_Problem to solve_.
Update the portion of the rows that opens with the line containing "will pyautogui.click(x=24, y=294)." and runs through the end of the rows, replacing "dropdown" with "drop-down" and keeping everything else unchanged.

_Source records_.
►

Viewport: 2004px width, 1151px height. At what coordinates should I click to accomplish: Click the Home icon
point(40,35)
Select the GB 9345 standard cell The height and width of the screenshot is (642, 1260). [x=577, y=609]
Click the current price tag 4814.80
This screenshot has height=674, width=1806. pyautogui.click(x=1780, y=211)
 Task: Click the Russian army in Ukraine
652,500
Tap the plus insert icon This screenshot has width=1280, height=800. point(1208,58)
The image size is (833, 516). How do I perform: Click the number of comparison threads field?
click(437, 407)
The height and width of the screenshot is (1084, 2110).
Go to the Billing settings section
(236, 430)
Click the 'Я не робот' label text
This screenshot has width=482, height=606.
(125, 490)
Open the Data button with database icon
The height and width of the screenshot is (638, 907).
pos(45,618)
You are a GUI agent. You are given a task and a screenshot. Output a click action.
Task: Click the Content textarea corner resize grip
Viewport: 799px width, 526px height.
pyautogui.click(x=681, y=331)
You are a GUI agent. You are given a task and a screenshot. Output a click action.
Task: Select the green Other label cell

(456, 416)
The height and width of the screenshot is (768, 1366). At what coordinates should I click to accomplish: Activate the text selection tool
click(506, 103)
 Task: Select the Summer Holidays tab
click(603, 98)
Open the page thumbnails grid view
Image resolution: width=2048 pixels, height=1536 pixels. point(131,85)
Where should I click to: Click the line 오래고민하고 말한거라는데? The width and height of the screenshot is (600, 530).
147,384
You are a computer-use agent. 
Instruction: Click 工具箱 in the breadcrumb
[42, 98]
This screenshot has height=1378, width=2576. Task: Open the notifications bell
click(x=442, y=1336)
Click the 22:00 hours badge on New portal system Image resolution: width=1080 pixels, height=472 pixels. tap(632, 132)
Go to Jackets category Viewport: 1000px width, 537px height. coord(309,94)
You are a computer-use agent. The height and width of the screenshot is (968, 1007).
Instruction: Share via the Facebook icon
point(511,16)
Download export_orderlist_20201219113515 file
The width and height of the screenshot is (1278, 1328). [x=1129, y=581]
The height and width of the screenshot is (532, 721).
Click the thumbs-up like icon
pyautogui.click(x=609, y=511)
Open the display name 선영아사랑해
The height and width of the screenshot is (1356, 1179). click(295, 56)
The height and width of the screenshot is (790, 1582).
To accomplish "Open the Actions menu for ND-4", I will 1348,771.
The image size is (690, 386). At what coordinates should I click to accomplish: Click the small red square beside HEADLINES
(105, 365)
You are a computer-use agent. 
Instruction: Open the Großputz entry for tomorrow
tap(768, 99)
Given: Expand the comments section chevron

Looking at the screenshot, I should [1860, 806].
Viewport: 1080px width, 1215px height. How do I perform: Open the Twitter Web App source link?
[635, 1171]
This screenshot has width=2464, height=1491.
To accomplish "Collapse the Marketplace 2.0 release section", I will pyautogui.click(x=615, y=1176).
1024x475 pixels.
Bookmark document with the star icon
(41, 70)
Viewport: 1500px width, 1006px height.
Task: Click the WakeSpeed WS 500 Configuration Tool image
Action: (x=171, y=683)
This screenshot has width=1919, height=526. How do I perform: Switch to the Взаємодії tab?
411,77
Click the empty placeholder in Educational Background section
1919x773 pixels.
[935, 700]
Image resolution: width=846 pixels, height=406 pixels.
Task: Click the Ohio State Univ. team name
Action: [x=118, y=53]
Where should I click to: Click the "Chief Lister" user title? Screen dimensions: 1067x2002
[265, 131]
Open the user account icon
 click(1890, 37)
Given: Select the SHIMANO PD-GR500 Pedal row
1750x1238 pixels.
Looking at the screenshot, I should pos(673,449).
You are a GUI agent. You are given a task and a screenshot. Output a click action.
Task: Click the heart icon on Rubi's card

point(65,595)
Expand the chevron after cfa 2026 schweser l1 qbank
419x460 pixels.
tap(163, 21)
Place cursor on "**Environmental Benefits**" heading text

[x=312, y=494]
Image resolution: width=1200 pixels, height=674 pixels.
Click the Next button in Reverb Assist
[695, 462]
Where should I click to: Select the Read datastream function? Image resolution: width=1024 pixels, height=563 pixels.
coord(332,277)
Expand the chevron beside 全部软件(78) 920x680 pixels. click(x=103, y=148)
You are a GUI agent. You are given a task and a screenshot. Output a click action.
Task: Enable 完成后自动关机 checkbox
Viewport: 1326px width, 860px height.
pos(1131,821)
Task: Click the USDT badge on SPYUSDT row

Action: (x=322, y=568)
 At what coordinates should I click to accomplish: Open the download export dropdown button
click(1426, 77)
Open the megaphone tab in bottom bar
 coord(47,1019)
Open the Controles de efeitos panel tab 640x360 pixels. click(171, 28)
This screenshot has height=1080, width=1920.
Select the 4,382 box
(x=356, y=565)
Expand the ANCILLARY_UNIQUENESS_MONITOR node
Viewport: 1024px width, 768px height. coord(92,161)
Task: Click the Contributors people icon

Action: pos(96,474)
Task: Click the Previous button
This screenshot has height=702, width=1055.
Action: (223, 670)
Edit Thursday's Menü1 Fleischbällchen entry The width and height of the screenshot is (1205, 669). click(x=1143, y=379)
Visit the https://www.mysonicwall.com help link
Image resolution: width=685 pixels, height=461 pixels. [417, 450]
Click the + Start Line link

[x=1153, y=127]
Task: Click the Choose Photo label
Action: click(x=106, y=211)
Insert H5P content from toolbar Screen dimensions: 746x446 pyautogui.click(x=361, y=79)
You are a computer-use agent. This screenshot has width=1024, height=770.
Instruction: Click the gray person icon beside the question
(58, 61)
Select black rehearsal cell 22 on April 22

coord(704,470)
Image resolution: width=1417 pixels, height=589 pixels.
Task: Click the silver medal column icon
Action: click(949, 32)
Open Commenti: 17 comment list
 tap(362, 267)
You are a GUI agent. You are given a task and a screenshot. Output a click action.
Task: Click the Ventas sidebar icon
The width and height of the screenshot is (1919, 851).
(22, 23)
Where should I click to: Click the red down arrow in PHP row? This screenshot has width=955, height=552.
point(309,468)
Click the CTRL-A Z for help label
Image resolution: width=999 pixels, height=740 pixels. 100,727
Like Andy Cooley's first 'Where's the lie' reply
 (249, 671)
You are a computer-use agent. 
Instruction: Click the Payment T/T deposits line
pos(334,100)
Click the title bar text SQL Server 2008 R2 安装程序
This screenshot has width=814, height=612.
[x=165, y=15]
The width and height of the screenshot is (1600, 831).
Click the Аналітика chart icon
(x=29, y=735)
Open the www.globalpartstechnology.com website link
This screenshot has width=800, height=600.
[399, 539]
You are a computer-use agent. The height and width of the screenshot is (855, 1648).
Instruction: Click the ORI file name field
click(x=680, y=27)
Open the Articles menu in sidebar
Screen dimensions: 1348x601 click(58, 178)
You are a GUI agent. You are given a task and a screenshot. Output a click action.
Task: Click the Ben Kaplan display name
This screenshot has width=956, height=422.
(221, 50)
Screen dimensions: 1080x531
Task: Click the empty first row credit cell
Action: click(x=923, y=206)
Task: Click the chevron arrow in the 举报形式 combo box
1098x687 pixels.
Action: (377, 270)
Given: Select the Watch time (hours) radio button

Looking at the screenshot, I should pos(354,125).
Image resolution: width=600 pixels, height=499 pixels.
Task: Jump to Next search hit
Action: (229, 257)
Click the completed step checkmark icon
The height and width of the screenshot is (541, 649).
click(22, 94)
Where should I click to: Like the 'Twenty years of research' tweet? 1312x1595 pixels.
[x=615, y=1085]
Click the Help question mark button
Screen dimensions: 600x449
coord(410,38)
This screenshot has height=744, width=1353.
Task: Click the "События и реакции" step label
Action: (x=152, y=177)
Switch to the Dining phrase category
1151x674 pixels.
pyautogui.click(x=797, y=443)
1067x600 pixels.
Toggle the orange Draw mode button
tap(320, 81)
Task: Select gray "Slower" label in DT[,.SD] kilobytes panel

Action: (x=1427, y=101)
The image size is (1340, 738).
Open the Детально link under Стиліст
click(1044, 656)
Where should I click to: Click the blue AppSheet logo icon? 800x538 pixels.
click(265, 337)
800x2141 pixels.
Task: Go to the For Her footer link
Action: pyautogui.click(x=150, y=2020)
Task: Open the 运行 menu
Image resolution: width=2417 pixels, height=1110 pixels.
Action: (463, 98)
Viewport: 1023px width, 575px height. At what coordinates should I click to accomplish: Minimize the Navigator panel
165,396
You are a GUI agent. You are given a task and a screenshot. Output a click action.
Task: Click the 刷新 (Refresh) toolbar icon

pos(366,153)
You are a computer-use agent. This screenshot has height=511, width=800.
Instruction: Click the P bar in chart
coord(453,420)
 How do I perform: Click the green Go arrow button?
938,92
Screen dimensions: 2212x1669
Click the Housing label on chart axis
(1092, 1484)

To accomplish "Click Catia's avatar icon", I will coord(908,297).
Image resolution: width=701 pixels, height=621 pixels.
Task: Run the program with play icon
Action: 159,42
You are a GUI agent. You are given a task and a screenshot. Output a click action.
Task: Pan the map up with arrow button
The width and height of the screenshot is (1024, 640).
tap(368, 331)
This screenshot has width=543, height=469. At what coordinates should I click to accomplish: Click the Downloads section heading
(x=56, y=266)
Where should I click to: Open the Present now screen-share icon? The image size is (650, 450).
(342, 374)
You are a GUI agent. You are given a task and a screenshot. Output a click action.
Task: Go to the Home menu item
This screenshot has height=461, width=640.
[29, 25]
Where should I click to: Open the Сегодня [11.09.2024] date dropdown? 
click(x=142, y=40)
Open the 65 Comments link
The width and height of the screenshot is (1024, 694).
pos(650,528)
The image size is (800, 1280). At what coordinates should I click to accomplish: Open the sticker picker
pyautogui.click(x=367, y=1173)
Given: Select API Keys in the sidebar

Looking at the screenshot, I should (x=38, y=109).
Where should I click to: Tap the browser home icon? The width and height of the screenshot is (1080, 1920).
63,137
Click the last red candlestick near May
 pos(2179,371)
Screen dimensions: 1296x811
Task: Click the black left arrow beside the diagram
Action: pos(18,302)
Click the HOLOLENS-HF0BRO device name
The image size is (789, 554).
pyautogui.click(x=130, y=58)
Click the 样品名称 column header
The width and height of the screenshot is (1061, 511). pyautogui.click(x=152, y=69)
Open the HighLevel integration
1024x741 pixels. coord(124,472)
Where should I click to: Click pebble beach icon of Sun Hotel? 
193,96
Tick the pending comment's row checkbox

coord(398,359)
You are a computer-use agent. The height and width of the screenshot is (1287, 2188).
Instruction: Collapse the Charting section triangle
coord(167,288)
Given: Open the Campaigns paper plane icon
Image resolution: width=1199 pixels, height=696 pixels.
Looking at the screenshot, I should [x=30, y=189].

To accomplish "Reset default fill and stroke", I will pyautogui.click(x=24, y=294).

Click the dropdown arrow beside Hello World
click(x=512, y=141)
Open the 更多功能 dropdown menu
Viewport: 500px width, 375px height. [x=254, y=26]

◄

_Reply to the exercise_.
To accomplish "Reset default fill and stroke", I will pyautogui.click(x=24, y=294).

Click the drop-down arrow beside Hello World
click(x=512, y=141)
Open the 更多功能 drop-down menu
Viewport: 500px width, 375px height. [x=254, y=26]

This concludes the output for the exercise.